The Translation Layer
Customers, engineers, product managers, and executives often describe the same challenge using entirely different language.
A customer may describe frustration. An engineer may focus on reproducibility. A product manager may focus on prioritization. An executive may focus on business risk.
The role was rarely to choose a side. The role was to create alignment around what problem actually needed to be solved.
Escalation as Leadership
Effective escalation was never about creating urgency for its own sake.
It required understanding business impact, technical severity, available workarounds, customer expectations, and engineering effort.
The objective was not simply raising issues. The objective was helping teams make informed decisions about where to focus their attention.
Customer Advocacy Without Bias
Advocating for customers does not mean automatically agreeing with every request.
Some requests deserve immediate attention. Others require additional investigation. Some reveal opportunities for product improvement. Others expose misunderstandings about how technology works.
Trust was built through clarity, not simply agreement.
Building Trust Across Teams
Throughout my career, I developed relationships across engineering, quality assurance, documentation, product management, sales, customer success, and executive leadership.

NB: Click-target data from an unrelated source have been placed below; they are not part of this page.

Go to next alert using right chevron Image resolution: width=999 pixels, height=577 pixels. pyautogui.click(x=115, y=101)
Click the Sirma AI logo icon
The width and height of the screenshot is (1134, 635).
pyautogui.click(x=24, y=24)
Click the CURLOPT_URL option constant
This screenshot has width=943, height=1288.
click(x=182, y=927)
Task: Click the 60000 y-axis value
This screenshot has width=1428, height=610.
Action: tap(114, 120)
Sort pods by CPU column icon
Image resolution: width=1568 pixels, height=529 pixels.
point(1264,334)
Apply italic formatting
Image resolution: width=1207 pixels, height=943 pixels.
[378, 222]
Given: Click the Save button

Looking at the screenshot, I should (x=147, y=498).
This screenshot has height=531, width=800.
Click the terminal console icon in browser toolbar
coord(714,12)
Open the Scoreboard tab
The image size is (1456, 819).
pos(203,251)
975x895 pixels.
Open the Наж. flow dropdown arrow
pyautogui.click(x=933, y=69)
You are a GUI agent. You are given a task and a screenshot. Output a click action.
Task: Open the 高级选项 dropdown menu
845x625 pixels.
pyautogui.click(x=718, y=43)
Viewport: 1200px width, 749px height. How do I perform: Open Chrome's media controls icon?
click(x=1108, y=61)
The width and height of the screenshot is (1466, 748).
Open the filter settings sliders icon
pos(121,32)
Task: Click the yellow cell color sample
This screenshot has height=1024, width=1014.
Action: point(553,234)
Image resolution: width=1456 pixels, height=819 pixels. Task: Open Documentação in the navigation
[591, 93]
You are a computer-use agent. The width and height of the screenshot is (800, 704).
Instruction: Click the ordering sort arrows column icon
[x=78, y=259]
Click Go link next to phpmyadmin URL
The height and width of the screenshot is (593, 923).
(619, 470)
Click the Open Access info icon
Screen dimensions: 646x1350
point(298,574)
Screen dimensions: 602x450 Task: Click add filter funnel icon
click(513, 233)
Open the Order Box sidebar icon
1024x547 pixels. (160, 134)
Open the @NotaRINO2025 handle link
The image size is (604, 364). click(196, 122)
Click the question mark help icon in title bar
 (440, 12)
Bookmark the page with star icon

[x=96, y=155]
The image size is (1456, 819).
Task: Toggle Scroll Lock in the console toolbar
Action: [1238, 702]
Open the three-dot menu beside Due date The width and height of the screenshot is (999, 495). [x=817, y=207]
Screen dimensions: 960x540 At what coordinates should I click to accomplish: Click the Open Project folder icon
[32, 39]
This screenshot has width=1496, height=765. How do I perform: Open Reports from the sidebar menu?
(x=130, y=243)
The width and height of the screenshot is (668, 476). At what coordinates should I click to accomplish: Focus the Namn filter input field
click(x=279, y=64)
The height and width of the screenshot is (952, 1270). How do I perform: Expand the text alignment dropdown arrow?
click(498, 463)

Teams collaborate more effectively when they trust the information being shared.
Many of the most successful outcomes emerged from strong collaboration rather than technical innovation alone.
From Support Engineering to Solutions Engineering
Long before moving into pre-sales engineering, many of the underlying skills were already in place.
The difference was shifting from helping customers understand existing environments to helping organizations evaluate future decisions.
Understand the problem. Translate complexity. Create clarity. Help people move forward.
Strategic Perspective
Technology projects succeed when people share a common understanding of the problem they are trying to solve.
Many technical challenges are not caused by technology alone. They emerge when customers, engineers, product teams, and business stakeholders operate with different assumptions or priorities.
My role has often been helping organizations create alignment between those perspectives—transforming technical complexity into shared understanding and informed decision-making.